PROBLEM STATEMENT: Rewrite every one of the records below, replacing "computer-use agent" with "screen automation assistant" and leaving everything else untouched.

PROVIDED DATA:

------

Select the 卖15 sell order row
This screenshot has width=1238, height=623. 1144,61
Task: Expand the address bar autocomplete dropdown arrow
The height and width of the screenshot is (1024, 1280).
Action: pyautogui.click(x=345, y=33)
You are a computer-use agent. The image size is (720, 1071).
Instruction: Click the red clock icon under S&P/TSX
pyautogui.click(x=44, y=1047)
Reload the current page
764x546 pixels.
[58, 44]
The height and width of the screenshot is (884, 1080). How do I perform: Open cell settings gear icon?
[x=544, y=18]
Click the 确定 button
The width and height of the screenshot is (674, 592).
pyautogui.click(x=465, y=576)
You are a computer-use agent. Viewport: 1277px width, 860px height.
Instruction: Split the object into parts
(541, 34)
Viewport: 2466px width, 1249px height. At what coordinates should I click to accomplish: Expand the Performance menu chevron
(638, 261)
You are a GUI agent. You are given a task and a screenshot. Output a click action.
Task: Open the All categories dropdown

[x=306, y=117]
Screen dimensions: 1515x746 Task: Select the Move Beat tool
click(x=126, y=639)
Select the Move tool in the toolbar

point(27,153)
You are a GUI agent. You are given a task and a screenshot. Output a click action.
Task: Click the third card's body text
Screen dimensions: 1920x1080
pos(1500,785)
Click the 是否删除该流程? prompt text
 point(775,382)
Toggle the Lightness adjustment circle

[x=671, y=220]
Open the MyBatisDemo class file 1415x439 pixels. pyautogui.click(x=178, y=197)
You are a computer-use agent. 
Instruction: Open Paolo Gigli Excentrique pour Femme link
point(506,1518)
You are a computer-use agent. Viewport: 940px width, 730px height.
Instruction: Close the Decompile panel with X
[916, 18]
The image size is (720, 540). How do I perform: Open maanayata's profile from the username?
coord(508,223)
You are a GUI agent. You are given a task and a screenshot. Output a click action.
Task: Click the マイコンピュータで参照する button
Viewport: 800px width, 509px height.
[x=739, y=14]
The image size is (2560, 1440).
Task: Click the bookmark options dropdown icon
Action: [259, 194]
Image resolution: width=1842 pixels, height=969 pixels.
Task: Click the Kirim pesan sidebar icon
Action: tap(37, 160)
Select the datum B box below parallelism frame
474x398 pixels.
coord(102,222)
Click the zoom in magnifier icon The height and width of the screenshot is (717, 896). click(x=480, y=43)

------

RESPONSE TO THIS EXERCISE:
Select the 卖15 sell order row
This screenshot has width=1238, height=623. 1144,61
Task: Expand the address bar autocomplete dropdown arrow
The height and width of the screenshot is (1024, 1280).
Action: pyautogui.click(x=345, y=33)
You are a screen automation assistant. The image size is (720, 1071).
Instruction: Click the red clock icon under S&P/TSX
pyautogui.click(x=44, y=1047)
Reload the current page
764x546 pixels.
[58, 44]
The height and width of the screenshot is (884, 1080). How do I perform: Open cell settings gear icon?
[x=544, y=18]
Click the 确定 button
The width and height of the screenshot is (674, 592).
pyautogui.click(x=465, y=576)
You are a screen automation assistant. Viewport: 1277px width, 860px height.
Instruction: Split the object into parts
(541, 34)
Viewport: 2466px width, 1249px height. At what coordinates should I click to accomplish: Expand the Performance menu chevron
(638, 261)
You are a GUI agent. You are given a task and a screenshot. Output a click action.
Task: Open the All categories dropdown

[x=306, y=117]
Screen dimensions: 1515x746 Task: Select the Move Beat tool
click(x=126, y=639)
Select the Move tool in the toolbar

point(27,153)
You are a GUI agent. You are given a task and a screenshot. Output a click action.
Task: Click the third card's body text
Screen dimensions: 1920x1080
pos(1500,785)
Click the 是否删除该流程? prompt text
 point(775,382)
Toggle the Lightness adjustment circle

[x=671, y=220]
Open the MyBatisDemo class file 1415x439 pixels. pyautogui.click(x=178, y=197)
You are a screen automation assistant. 
Instruction: Open Paolo Gigli Excentrique pour Femme link
point(506,1518)
You are a screen automation assistant. Viewport: 940px width, 730px height.
Instruction: Close the Decompile panel with X
[916, 18]
The image size is (720, 540). How do I perform: Open maanayata's profile from the username?
coord(508,223)
You are a GUI agent. You are given a task and a screenshot. Output a click action.
Task: Click the マイコンピュータで参照する button
Viewport: 800px width, 509px height.
[x=739, y=14]
The image size is (2560, 1440).
Task: Click the bookmark options dropdown icon
Action: [259, 194]
Image resolution: width=1842 pixels, height=969 pixels.
Task: Click the Kirim pesan sidebar icon
Action: tap(37, 160)
Select the datum B box below parallelism frame
474x398 pixels.
coord(102,222)
Click the zoom in magnifier icon The height and width of the screenshot is (717, 896). click(x=480, y=43)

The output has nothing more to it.